センチメンタル*宅配便
「クルックポー?鳩のことを?」
「そうだよ」とまた少年は答えた。
「ボクの星」って・・・そういえば、さっきも「地球の言葉では」とかよく意味の解らないことを言っていた。
もしかして、自分が宇宙人だとか言い出したりして・・・
「星を見てみてよ、お姉さん」
彼は私の隣に座り直すと夜空を指差した。
彼の指差す方向へ顔を上げる。
「アンドロメダとぺガススが大きな四角を作っているんだ。秋の大四辺形だよ」
少年が夜空に向かって指でいびつな四角を描いた。
確かに見上げると、北極星のような強い光ではないけれど、私たちが座る真上の辺りの星を繋ぐと四角形になった。

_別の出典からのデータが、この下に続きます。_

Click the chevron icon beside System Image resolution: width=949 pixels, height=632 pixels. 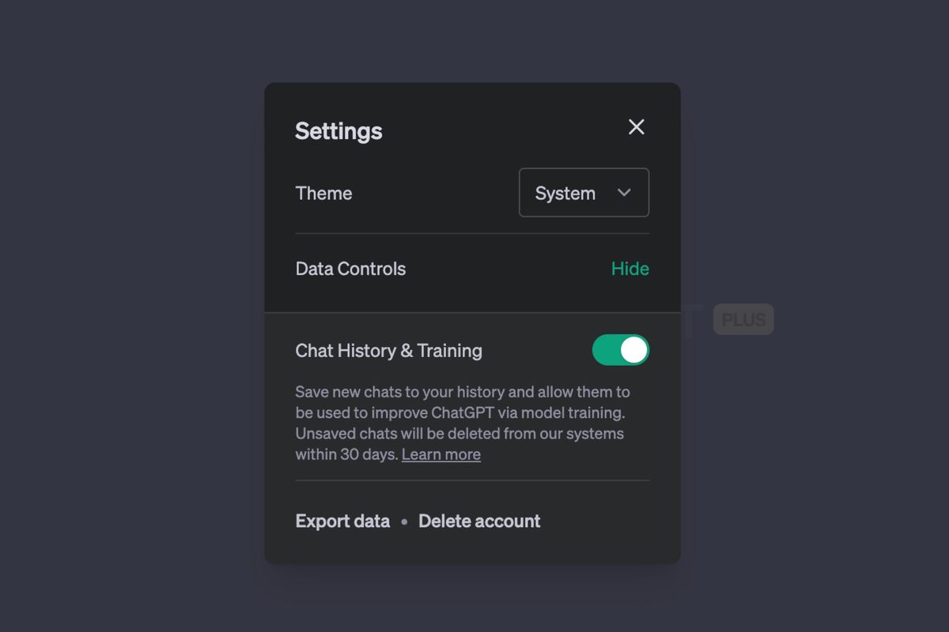tap(624, 192)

「満月の夜になると、あの四角の中とボクの星が繋がるんだよ。そうやってボクは地球にやって来たんだ」
「君は地球人じゃないの?」
「ボクはアンドロメダ星雲の彼方から来たんだ。ここからずっと遠い宇宙の端、太陽の光が届かない所だよ」
少年は嬉々として話始めたので、私は彼の話に付き合うことにした。
秋の夜は長いのだ。
彼の住む星はクルックポーと言って、それは地球の言葉で鳩を表わす言葉らしい。